For this ride, the closest motel to the trail was the Best Western Inn and Suites in Auburndale. From the Best Western, you can ride your bike a short 2.7 miles to the trailhead of the Auburndale-Teco Trail. That trail runs just over 6.5 miles and right to the entrance of the Van Fleet State Trail.
Saturday morning was chilly. For people from Miami it was downright frigid. In Auburndale the low was 38 degrees. We decided to start at 10 a.m. by which time the temperature had soared to 45 degrees. We headed out in full Miami cold weather cycling clothing. (Leg warmers, arm warmers, base layer, jersey, jacket, under helmet cap, shoe covers, long finger gloves, in other words, the works.) It was a bright sunny day. (If you are laughing, then you are probably one of those crazy people who lives in a place where water freezes outdoors.)
We wheeled out of the motel entrance and navigated our way to the Auburndale-Teco trailhead. Then we rolled onto the trail. There were a few bicycles, mainly cruisers on this stretch of trail. A couple of people taking a morning walk with their dogs. Then we rolled up to the entrance of the Van Fleet. We already noticed the differences between the two trails. The Auburndale-Teco trail was flanked by electric pylons, a lightly traveled road, and pastures with cattle. The Van Fleet ran through a quiet wilderness.

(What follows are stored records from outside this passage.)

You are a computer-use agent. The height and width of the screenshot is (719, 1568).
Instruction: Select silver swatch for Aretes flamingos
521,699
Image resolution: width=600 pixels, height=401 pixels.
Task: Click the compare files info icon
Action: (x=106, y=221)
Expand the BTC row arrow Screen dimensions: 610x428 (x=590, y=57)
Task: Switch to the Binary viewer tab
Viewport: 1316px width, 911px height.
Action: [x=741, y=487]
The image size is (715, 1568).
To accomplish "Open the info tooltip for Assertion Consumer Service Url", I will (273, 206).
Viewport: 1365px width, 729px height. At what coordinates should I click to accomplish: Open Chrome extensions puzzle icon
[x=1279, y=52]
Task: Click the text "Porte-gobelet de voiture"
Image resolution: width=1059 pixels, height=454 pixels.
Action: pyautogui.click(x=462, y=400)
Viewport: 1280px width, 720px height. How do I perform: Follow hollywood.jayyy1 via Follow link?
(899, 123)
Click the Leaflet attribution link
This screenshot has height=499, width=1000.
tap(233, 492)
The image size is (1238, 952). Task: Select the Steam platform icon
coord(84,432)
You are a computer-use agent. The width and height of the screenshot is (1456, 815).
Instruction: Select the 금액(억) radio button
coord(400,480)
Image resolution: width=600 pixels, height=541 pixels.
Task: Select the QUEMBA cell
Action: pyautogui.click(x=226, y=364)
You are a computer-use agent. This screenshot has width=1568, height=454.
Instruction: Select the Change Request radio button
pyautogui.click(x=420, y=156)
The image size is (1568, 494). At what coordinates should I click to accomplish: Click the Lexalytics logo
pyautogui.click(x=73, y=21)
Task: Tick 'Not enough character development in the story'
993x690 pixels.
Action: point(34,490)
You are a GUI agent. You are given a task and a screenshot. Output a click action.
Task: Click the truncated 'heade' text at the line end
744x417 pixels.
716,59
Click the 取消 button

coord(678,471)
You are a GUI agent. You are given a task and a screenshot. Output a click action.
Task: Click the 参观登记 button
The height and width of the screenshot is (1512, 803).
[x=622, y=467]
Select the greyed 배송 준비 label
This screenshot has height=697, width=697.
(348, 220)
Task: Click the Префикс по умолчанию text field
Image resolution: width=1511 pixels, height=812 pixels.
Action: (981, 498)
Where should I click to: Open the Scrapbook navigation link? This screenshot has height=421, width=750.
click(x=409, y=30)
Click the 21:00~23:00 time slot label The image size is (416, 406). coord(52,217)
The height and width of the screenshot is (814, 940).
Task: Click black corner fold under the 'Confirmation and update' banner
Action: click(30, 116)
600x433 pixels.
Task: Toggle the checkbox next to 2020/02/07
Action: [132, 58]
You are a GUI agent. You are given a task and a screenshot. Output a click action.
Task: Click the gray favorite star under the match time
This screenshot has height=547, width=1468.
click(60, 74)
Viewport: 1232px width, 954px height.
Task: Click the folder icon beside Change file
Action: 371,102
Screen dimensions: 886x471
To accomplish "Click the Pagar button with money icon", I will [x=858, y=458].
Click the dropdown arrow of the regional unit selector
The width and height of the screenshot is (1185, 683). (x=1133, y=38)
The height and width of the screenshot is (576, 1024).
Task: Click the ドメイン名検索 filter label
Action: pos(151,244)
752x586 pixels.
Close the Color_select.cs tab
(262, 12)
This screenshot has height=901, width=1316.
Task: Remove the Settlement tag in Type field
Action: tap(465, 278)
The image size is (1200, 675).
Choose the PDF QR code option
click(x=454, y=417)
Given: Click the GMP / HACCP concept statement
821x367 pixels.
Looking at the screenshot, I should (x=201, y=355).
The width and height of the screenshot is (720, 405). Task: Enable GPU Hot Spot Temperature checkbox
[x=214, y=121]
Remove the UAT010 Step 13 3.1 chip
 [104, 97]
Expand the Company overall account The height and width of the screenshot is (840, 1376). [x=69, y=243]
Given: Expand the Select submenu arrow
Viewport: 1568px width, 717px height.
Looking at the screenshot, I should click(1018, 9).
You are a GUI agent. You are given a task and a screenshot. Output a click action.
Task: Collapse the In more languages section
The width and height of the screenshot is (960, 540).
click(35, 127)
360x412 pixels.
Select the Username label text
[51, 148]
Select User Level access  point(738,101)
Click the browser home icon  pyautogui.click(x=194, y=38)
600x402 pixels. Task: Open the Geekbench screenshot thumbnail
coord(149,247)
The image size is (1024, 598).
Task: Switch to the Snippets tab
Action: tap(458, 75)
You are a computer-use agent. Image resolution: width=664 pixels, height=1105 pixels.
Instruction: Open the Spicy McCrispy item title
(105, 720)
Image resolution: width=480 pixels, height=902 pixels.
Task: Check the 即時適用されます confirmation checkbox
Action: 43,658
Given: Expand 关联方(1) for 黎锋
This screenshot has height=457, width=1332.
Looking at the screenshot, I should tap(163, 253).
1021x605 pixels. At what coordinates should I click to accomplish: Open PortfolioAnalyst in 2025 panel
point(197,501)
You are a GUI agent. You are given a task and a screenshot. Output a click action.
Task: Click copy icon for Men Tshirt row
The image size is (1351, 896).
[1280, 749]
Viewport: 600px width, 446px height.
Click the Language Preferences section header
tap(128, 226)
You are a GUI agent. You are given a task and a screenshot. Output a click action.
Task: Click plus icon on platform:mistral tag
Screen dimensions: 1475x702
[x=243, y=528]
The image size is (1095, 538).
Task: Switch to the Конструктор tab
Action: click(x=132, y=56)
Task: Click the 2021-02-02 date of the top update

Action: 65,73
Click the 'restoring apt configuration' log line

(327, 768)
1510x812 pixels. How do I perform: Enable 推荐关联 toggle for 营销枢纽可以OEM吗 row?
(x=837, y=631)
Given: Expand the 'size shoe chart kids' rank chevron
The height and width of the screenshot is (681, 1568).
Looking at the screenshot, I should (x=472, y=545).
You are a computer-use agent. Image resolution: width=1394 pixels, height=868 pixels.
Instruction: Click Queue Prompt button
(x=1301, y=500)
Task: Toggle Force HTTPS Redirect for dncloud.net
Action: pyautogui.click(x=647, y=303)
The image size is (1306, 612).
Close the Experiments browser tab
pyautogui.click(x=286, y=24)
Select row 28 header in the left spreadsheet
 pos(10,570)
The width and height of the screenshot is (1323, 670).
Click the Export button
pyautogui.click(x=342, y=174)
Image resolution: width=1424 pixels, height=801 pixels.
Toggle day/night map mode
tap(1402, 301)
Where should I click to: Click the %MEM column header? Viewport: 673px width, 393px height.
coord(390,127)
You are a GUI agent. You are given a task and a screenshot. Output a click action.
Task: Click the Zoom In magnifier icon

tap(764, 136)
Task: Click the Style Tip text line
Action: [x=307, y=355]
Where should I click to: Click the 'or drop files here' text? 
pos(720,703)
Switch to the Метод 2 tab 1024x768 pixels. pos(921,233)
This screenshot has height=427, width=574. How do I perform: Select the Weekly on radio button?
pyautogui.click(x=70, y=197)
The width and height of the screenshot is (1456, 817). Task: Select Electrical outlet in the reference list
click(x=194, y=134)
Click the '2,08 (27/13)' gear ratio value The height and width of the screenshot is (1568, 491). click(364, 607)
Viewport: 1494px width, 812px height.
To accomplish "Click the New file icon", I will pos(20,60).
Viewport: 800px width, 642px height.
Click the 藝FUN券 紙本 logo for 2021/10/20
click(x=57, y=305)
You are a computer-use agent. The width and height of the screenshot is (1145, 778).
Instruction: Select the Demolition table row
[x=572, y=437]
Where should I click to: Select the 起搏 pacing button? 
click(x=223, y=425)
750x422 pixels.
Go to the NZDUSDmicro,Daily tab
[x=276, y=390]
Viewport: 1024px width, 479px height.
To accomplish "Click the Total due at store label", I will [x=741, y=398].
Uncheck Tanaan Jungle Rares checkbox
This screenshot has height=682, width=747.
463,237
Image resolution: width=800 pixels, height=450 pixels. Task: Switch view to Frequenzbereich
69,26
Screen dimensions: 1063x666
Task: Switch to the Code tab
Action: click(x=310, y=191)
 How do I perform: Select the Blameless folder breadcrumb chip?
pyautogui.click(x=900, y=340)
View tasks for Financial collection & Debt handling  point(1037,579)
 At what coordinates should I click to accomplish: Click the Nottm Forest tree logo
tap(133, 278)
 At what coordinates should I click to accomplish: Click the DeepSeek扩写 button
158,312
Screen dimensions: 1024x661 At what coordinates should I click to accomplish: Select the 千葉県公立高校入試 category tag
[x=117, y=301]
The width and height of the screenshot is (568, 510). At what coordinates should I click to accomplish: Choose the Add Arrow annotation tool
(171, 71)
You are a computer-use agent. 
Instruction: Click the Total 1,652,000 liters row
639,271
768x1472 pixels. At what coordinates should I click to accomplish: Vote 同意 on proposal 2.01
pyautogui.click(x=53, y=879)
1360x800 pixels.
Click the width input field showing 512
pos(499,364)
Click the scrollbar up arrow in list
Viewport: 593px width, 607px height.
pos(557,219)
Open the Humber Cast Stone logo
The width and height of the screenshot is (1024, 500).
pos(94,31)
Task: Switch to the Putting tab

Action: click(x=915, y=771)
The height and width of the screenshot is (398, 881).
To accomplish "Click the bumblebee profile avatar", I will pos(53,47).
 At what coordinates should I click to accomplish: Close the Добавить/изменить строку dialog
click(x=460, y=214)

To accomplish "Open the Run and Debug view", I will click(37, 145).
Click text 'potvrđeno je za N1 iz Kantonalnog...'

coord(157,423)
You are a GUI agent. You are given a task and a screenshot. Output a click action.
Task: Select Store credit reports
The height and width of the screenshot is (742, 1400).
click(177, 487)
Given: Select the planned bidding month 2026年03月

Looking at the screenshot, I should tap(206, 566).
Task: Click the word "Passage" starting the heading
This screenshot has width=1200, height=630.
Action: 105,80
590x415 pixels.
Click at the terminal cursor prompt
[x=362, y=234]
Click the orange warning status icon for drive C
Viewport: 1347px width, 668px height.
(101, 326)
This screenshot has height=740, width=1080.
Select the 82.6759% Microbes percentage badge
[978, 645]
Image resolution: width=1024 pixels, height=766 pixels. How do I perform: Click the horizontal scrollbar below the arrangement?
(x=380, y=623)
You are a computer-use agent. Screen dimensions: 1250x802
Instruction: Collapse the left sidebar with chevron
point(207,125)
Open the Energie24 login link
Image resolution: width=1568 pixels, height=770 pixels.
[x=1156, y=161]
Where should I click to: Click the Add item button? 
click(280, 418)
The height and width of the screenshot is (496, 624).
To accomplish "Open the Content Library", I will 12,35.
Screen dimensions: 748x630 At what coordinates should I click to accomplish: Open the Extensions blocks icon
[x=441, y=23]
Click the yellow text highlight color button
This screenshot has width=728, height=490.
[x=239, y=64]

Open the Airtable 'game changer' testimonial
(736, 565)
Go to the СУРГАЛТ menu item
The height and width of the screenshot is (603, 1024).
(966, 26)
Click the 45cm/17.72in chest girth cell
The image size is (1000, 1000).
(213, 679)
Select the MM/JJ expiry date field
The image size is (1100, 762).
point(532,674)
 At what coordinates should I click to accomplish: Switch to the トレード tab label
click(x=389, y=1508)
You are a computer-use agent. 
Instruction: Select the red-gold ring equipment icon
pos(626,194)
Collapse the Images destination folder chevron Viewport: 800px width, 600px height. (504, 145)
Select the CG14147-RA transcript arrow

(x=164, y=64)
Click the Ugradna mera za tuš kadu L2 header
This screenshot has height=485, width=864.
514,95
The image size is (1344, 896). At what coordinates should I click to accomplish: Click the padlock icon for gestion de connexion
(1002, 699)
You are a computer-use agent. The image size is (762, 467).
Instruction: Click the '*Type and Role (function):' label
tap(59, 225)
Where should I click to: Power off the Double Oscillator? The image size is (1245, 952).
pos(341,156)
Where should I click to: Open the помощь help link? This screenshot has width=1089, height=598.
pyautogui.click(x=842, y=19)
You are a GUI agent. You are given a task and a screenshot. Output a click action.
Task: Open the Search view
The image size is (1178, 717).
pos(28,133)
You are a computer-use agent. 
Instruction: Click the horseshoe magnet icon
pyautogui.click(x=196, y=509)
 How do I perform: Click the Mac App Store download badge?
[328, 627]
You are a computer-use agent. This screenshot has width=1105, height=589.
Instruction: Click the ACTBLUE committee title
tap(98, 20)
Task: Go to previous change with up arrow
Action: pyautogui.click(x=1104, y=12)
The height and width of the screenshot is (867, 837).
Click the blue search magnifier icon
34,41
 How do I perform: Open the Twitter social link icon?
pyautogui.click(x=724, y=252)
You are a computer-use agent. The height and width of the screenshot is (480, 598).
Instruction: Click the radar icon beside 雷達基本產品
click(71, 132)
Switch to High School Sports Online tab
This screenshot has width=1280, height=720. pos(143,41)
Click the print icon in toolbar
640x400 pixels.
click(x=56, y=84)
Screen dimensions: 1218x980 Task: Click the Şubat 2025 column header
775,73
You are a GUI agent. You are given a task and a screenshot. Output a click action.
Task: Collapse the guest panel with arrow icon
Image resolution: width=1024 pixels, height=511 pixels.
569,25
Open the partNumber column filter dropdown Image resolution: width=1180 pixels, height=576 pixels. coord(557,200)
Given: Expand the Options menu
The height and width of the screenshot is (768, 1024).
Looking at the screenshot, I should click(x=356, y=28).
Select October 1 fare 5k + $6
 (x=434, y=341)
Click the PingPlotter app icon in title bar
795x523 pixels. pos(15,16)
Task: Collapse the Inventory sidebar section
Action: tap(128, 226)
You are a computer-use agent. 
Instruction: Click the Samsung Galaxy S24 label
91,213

As we pedaled down the Van Fleet we saw some serious cyclists. A few road bikes. Nice recumbents, including a hand-cranked recumbent. We had a couple of minor mechanicals. We stopped for bio breaks and snacks. A couple of the faster guys stretched their legs and disappeared into the distance. We were rolling along and having a marvelous time, taking turns doing the pulling, enjoying the view of cypress ponds and jiggling over a few little bridges which crossed creeks and sloughs.
About 6 miles from the end of the trail I had a freak accident. Erosion on one side of the path made the dirt shoulder dip 4-5 inches lower than the paved path. I was drifting back after another rider took over pulling, and my attention flicked to something in the middle of the trail for a second or two. That was the wrong time at the wrong place. My tire dipped off the pavement. I found myself using old mountain biking skills, but the soft earth, loose rocks, and skinny road bike tires did me in. My bike veered towards the curb-like edge of the pavement. I saved myself the first time my front tire struck the pavement, but I couldn't slow and unclip fast enough to hold it together when the tire bumped it a second time. I went down on my side so fast I never even lost my grip on the handlebars. I landed hard on my right shoulder.
We quickly figured out that I'd done something bad to the shoulder. Boy, was I happy to have my EBC friends there. Mercedes, Pepe, Judy, and Al stayed with me. Judy and Pepe made a sling for my arm out of their last spare tube. We started walking slowly back toward the last trailhead while the rest of the group headed back down the trail to locate help. In no time a park ranger in a truck drove slowly down the trail toward us. Our friends helped Al and me get into the truck and got our bikes into the truck bed. Then they headed down the trail to catch up with the rest of the group. The ranger drove us to the motel where we picked up our own car and headed to a nearby hospital emergency room. Xrays showed I had broken my collarbone close to the shoulder. It's never fun to break a bone, but it really helps to have people you like and trust there to help you.
It's good to ride with Everglades Bicycle Club friends. They're the best.